Consider the following integration implementation examples for this testing:

  • Integrate the route and stop components.
  • Integrated arrival status updates, which are shown on the stop screen.
  • Integrated the whole pick-up to delivery capability elements.

The smoke test in this build will validate these three actual implementations and verify full integration in a few scenarios for the third implementation. It is very beneficial in determining the difficulties caused during integration and those undiscovered by the development team.

System Testing

As the name implies, smoke testing at the system level contains tests for the system’s most critical and often used operations. This is done after the whole system has been prepared and tested, and this system-level testing may also be referred to as smoke testing before regression testing.

Before beginning the whole system’s regression, the smoke test is used to validate the system’s fundamental end-to-end characteristics. The smoke test suite for the entire system consists of end-to-end test cases that end-users will commonly run.

This is often accomplished via the use of automation technologies.

Sanity Testing Vs Regression Testing

Given below are a few differences between the two:


S. No.
Regression Testing
Sanity Testing
1Regression testing is used to ensure that the whole system and bug patches are functioning properly.Sanity testing is performed at random intervals to ensure that each feature operates as planned.
2Each and every component is regressed in this testing.This is not a scheduled test and is only conducted in the event of a time constraint.
3It is a well-designed and executed exam.This is not a scheduled test and is only conducted in the event of a time constraint.
4This testing is conducted using a well-constructed collection of test cases.It is not always feasible to generate test cases; typically, a preliminary collection of test cases is developed.
5This comprises comprehensive testing of functionality, user interface, performance, and browser/OS compatibility. i.e. the whole system is regressed.This mostly entails verifying business rules and functioning.
6This is a comprehensive and in-depth examination.This is a broad and superficial examination.
7At times, this testing is planned for weeks or even months (s).This often lasts no more than 2-3 days.

 SMOKE TESTING 

  • This testing method originates in the hardware testing practice of powering on a new piece of hardware for the first time and deeming it successful if it does not catch fire or emit smoke. In the software business, this is referred to as a shallow and broad method, in which all aspects of the program are evaluated without delving too deeply.
  • The smoke test is programmed, either via the use of a written set of tests or through the use of an automated test.
  • Smoke tests are intended to provide a superficial examination of all aspects of the application and It is both shallow and broad.
  • This testing is used to check that a program’s key functionalities function correctly without focusing on the finer details. (For example, build verification).
  • This testing is a routine health check on an application’s build before subjecting it to in-depth testing.

Sanity test

  • A sanity test is a kind of regression test focused on a single or a few functional areas. Generally, sanity testing is focused and in-depth.
  • Typically, this exam is not programmed.
  • This test is intended to ensure that a tiny piece of the program continues to function correctly after a modest update.
  • This is a cursory test and it is conducted if a cursory test is sufficient to demonstrate that the application is operating by the requirements.

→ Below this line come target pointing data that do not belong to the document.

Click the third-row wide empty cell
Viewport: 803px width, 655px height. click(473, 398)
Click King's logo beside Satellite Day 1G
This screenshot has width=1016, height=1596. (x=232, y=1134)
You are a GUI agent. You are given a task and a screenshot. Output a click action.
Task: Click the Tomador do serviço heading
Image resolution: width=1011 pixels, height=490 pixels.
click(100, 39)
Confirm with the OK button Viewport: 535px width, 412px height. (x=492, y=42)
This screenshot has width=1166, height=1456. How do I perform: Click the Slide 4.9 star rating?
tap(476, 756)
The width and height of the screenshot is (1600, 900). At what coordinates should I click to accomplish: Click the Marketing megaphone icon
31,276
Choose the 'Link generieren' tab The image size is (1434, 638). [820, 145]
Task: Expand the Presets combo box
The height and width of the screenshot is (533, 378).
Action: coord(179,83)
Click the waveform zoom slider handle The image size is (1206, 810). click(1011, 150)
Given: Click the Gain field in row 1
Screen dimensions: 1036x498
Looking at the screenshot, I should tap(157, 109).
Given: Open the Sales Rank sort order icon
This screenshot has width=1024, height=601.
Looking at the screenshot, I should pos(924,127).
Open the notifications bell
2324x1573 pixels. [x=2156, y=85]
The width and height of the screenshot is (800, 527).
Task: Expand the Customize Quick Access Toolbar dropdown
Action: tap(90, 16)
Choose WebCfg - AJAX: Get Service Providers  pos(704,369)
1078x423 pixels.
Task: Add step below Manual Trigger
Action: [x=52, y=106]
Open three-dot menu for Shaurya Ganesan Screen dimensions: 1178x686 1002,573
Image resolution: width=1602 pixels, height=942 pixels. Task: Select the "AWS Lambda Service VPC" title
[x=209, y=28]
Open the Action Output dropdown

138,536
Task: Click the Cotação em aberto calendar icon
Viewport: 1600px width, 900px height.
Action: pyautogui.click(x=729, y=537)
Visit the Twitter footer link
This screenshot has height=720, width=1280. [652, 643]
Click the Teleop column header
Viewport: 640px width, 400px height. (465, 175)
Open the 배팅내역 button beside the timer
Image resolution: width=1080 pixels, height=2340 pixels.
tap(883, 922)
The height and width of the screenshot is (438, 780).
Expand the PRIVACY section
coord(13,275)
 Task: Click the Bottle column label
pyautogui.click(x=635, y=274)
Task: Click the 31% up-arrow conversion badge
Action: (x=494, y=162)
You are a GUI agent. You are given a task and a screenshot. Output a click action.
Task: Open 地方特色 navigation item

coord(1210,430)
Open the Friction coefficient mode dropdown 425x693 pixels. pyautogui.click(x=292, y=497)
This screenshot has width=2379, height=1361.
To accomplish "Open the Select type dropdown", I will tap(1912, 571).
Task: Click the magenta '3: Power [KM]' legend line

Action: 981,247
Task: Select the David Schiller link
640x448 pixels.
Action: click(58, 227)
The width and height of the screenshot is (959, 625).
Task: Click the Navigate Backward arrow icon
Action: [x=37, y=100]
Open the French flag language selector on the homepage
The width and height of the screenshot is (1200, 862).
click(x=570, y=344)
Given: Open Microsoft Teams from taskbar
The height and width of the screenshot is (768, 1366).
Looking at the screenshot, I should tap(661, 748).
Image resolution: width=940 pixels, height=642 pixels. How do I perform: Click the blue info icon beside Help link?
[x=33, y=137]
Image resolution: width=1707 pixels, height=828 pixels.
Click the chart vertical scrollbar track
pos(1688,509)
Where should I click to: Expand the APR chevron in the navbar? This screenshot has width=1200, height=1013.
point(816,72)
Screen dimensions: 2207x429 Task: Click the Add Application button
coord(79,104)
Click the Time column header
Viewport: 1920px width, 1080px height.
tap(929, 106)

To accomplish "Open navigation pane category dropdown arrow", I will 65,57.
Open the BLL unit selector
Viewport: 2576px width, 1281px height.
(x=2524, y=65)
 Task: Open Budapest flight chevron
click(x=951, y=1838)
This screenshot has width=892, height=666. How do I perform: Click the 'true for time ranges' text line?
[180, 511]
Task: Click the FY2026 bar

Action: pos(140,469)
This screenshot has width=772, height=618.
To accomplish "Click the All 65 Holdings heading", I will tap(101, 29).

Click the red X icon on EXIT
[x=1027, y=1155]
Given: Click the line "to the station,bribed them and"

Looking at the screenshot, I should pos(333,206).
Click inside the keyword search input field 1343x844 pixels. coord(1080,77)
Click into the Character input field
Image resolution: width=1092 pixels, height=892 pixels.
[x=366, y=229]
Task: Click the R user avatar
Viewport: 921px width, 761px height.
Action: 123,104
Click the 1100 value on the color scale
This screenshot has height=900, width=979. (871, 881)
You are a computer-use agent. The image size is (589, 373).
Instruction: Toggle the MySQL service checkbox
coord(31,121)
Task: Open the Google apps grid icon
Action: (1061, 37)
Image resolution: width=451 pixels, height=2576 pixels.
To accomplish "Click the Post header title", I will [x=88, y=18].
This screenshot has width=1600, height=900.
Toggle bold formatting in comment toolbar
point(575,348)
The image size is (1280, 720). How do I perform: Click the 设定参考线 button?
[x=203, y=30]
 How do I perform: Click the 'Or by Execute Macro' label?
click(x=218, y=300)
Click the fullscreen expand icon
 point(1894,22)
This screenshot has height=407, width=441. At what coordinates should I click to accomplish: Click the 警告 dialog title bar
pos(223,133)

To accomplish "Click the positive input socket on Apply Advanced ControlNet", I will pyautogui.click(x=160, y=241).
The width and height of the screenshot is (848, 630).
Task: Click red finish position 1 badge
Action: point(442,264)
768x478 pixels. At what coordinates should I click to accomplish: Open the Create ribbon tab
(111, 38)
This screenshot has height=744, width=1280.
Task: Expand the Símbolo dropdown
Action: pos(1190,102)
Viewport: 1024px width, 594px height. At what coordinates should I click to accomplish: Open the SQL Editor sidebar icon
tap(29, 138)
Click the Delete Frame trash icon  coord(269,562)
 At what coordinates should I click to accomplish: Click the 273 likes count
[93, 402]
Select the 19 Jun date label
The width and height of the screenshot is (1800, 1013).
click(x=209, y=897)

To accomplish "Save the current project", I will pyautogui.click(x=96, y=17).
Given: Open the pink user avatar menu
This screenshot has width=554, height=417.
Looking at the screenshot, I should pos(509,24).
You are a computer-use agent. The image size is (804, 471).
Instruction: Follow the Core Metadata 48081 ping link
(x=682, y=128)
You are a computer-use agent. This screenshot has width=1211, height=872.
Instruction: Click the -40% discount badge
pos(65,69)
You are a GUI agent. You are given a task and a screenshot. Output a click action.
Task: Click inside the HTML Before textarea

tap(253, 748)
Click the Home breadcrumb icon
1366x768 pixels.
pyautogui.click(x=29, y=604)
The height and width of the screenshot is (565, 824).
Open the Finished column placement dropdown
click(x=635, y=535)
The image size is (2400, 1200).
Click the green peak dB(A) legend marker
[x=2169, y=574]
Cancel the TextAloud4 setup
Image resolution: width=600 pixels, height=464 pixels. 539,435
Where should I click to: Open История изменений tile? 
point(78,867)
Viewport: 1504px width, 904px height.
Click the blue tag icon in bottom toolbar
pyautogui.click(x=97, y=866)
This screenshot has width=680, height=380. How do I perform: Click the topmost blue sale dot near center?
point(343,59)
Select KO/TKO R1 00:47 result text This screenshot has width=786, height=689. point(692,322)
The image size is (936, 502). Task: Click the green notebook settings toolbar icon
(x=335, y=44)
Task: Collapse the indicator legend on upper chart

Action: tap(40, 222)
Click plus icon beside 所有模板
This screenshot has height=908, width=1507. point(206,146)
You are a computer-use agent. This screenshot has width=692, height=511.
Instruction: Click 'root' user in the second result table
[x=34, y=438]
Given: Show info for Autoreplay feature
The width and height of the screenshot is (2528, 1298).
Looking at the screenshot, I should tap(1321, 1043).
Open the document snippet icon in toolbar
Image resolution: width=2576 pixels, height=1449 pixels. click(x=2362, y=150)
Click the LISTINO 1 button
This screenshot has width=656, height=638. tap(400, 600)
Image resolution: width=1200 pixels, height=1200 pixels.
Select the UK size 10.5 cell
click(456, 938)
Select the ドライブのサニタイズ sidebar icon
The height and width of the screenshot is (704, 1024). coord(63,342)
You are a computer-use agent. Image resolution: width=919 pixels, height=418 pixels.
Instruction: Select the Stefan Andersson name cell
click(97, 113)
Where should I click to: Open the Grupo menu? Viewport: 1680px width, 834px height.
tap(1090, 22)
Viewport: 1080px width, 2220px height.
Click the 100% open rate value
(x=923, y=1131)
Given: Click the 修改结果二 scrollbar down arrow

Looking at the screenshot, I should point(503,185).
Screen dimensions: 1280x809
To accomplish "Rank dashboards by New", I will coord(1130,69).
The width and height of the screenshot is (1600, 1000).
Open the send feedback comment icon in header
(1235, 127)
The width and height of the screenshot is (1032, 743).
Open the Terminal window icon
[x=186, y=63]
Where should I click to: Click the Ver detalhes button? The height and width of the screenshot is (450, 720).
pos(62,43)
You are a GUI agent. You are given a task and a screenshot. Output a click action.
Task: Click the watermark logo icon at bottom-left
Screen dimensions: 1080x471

Who Should Conduct a Smoke Test?

This form of testing does not include the whole team to prevent wasting the time of all the QA’s.

Smoke Testing is best conducted by the QA lead, who will determine whether to forward the build to the team for additional testing or to reject it depending on the results. Alternatively, in the absence of the lead, the QA’s may undertake this testing.

Occasionally, when a project is broad in scope, a group of QA may also undertake this testing to ensure there are no show-stoppers. However, this is not the case with SCRUM since SCRUM is an organization without Leads or Managers, and each tester is responsible for their own stories.